バードドックのススメ
「バードドック」とは、あまり聞き慣れない言葉かもしれませんが、鳥の健康診断の事です。健康診断自体は、犬や猫などのペットにも必要だと考えられますが、鳥に関しては特に軽視されがちです。また、鳥は、その性質上、病気が見落とされがちであることから、ペットとして迎え入れた際には、健康診断を受ける事が勧められています。
鳥は弱さを隠そうとする?
野生環境下にいる動物は全般的に、弱った状態を隠そうとします。弱肉強食の世界では、弱っている個体ほど捕食者の獲物にされやすくなるからです。鳥は、犬や猫などの一般的なペットに比べて、そうした野生環境下での性質が強く残り、体調の悪さを表に出さないようにする傾向にあります。これは、個体の性格としてのものでは無く、本能的なものであるため、実際に具合が悪そうだなと思うようになると、手遅れになっているという事も多いそうです。昔、私の飼っていたインコも、ある日突然具合が悪そうになり、動物病院に連れて行った時には手遅れで、その後1週間程度で亡くなってしまった事がありました。
バードドックは、そうした気付き辛い病気のリスクを低減させると共に、病気の早期発見、早期治療を行う事で、愛鳥が元気に長生きできるようにするための手段の1つです。
どんな検査をするの?
では実際にバードドックとはどんな検査を行うのでしょう?
基本的な検査としては、身体検査、糞便検査、及びそ嚢検査です。また、感染症の遺伝子検査として、PCR検査、必要に応じてレントゲン検査などを行う場合もあります。
[身体検査とは]
主に外見上の検査であり、口ばしから爪先まで、及び翼など、骨格異常や傷の有無、羽の色艶などに問題が無いかの検査です。聴診器などを使って呼吸器異常の検査を行ったりもします。
[糞便検査とは]
糞の状態から、下痢や血便の有無、消化不良の有無などを見る他、顕微鏡や染色液などを用いて病原体や寄生虫の有無などを検査します。
[そ嚢検査とは]
口と胃の間にある袋(ヒナ鳥の時に餌が貯まるのが見える部分)に、病原菌やカビ、白血球、寄生虫などがいないかを見る検査です。口から管を入れ、そ嚢液を採取して調べます。
[PCR検査とは]
Polymerase Chain Reaction法という血液検査で、遺伝子検査とも言われます。インコやオウム類の幼鳥に発生しやすいPBFD(Psittacine Beak and Feather Disease)などのリスクを検査します。なお、PBFDとは、口ばしや羽に異常をきたす病気です。
[レントゲン検査とは]
レントゲン撮影による検査で、臓器の疾患や腫瘍、誤飲などによる異物の有無などの検査を行います。
バードドックを受ける時期について
一般的には、最初の検診は、鳥を迎え入れた直後が良いとされています。複数の鳥の居る環境下に居た鳥は、感染症のリスクが高いためです。このため、少なくとも迎え入れ直後の検診では、血液検査もしてあげる方が良いでしょう。

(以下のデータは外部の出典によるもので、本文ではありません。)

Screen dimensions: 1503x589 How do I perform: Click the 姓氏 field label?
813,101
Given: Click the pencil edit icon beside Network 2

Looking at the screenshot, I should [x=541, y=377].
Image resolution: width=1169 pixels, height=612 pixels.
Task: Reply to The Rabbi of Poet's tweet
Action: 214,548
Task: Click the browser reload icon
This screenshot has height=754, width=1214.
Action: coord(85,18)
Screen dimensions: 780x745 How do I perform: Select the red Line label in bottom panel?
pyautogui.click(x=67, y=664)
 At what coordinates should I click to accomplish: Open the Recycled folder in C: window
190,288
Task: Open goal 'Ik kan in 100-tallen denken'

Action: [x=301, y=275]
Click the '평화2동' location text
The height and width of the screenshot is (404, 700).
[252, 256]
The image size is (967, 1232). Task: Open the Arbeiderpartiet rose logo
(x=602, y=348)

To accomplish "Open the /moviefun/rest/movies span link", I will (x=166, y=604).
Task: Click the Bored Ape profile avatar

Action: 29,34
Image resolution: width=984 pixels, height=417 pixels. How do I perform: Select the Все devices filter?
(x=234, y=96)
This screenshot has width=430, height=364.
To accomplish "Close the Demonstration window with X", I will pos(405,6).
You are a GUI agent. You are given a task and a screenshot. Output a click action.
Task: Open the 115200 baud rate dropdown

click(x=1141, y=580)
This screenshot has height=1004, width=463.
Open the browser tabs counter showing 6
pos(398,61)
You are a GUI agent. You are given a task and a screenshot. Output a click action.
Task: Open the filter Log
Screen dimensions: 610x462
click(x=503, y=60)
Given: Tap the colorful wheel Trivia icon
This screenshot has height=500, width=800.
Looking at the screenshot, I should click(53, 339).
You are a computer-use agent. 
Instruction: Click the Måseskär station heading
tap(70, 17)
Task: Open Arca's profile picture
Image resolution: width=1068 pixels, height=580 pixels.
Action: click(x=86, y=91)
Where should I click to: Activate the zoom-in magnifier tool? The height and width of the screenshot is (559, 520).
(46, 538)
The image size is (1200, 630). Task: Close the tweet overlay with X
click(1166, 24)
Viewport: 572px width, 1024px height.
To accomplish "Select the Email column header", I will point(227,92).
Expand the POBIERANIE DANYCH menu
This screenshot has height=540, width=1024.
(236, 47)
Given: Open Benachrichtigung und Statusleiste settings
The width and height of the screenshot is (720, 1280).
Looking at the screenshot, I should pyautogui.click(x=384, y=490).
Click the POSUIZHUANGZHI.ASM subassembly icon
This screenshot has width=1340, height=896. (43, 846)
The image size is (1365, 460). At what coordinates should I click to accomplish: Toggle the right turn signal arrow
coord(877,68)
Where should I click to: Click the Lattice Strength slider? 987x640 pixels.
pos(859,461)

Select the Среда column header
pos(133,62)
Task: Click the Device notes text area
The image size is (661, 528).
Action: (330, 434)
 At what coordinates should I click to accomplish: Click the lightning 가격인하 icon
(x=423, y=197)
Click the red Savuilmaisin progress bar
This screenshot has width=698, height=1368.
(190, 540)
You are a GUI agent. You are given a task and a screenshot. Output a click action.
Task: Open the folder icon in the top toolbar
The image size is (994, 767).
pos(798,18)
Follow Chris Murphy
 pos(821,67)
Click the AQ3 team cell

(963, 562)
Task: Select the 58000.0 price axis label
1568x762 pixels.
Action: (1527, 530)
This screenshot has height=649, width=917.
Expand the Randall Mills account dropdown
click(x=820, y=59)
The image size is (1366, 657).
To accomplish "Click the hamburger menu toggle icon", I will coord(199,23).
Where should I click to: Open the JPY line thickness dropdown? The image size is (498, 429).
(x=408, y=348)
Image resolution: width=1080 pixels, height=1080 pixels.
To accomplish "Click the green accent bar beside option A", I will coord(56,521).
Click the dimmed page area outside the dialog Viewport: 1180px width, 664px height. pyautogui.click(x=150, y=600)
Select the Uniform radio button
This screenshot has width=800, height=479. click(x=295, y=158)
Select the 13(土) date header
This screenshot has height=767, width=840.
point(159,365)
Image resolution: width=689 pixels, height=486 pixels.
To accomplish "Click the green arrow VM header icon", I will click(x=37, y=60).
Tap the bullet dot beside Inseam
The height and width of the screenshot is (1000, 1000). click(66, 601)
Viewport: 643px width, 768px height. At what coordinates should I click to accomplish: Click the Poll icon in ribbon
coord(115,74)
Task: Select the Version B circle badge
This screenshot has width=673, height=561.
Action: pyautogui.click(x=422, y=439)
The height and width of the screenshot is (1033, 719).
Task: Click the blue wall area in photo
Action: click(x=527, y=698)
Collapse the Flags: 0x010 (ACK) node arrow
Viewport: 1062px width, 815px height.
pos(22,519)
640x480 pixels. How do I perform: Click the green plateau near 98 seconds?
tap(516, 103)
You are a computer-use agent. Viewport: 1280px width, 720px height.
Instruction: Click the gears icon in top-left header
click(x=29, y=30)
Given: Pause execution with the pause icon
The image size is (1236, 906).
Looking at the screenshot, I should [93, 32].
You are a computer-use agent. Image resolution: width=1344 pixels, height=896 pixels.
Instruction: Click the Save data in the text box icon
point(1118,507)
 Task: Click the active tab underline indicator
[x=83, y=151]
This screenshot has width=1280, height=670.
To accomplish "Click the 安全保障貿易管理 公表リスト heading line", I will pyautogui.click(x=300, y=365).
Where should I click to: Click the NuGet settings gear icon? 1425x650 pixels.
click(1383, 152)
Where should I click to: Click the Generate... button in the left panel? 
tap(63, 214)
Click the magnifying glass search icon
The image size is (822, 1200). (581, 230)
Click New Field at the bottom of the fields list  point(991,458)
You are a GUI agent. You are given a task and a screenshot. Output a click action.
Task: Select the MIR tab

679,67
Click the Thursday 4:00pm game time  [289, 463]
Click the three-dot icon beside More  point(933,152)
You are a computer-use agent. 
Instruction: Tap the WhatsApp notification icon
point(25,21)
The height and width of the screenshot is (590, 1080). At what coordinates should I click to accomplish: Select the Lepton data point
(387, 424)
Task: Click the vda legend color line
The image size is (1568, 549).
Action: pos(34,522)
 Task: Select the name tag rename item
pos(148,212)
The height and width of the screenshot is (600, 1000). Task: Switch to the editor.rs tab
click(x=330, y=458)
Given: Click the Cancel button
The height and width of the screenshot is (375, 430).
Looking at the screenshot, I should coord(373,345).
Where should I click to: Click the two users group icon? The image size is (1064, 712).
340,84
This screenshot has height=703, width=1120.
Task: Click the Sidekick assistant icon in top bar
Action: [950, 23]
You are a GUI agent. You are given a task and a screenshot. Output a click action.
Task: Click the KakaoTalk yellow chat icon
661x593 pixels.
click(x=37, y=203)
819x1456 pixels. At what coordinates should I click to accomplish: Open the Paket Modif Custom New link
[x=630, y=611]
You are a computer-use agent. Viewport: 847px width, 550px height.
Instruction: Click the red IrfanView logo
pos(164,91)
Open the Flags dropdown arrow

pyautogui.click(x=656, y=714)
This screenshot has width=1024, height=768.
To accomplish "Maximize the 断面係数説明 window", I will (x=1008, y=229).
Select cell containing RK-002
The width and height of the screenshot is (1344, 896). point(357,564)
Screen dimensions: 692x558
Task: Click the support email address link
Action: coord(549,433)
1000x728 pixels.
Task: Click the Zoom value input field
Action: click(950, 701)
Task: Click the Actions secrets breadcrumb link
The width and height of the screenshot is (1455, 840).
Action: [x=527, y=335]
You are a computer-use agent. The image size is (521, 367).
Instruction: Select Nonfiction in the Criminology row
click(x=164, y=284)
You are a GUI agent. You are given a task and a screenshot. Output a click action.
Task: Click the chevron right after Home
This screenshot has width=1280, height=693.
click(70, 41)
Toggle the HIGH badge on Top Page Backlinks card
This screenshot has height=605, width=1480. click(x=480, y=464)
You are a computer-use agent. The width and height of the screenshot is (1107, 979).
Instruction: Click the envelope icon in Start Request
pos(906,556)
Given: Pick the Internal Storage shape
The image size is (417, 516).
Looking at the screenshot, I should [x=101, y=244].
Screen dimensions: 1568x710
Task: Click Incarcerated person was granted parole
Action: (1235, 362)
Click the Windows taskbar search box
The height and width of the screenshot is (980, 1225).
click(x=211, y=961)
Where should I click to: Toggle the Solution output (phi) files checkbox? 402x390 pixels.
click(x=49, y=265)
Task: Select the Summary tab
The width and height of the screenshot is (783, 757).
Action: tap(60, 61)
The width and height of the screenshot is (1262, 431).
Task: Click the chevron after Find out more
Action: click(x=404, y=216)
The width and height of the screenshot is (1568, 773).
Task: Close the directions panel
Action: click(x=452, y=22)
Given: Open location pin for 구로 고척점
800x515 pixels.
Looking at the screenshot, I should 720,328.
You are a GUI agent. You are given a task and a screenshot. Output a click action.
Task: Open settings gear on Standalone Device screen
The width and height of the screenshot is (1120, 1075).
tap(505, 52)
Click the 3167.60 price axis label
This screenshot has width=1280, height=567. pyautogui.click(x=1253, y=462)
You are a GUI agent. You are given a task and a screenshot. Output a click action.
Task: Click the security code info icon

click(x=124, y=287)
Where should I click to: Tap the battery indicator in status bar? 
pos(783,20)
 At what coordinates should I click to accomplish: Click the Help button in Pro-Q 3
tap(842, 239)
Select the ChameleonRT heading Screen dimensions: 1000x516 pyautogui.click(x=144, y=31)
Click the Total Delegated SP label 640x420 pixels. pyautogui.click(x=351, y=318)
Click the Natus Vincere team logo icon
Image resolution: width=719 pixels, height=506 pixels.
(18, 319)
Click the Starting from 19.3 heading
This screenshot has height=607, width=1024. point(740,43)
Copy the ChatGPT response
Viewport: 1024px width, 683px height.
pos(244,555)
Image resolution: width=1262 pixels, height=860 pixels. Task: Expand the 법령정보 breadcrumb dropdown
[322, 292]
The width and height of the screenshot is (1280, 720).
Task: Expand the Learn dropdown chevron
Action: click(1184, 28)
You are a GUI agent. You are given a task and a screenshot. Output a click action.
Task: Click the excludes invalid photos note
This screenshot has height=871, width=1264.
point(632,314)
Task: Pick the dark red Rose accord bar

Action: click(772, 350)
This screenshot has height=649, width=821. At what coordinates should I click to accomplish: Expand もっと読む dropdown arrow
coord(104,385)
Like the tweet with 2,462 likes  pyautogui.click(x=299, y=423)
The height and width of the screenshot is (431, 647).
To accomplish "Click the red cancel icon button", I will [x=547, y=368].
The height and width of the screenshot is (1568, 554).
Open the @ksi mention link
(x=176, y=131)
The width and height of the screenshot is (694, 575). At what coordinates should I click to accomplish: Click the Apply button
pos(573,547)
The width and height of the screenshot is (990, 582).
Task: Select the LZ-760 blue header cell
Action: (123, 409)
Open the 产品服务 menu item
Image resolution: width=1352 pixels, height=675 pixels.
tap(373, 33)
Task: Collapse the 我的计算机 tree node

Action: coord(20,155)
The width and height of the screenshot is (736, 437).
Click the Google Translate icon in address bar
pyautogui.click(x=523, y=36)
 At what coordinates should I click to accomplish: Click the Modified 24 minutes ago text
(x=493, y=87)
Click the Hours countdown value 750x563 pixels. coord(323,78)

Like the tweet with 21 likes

また、その後の検診ですが、獣医さんの勧めでは、半年に1度と言われる事が多いですが、実際には、かかりつけの獣医さんと相談して決めるのが良いでしょう。3歳を過ぎた成鳥は、免疫力が高くなり、感染症のリスクが減ると言われていますので、年齢に応じて受信期間を長くとるようにしても良いかもしれませんね。
バードドックの費用は?
動物病院の診療費は自由診療であるため、病院によってまちまちではありますが、フルコースの診察で、概ね15,000円程度(鳥の種類によっても異なる)である事が多いようです。そ嚢検査や血液検査などは、鳥を診察できる病院でないと難しい場合もありますので、事前に鳥の検診が可能かどうかの確認、あるいは、バードドックを行っている動物病院に受信するようにしましょう。また、バードドックを予約する際、費用の確認をしておくと安心ですね。
せっかく迎え入れる家族が健康で長生きできるように、初期のリスクコントロールをしっかりしてあげるようにしたいですね。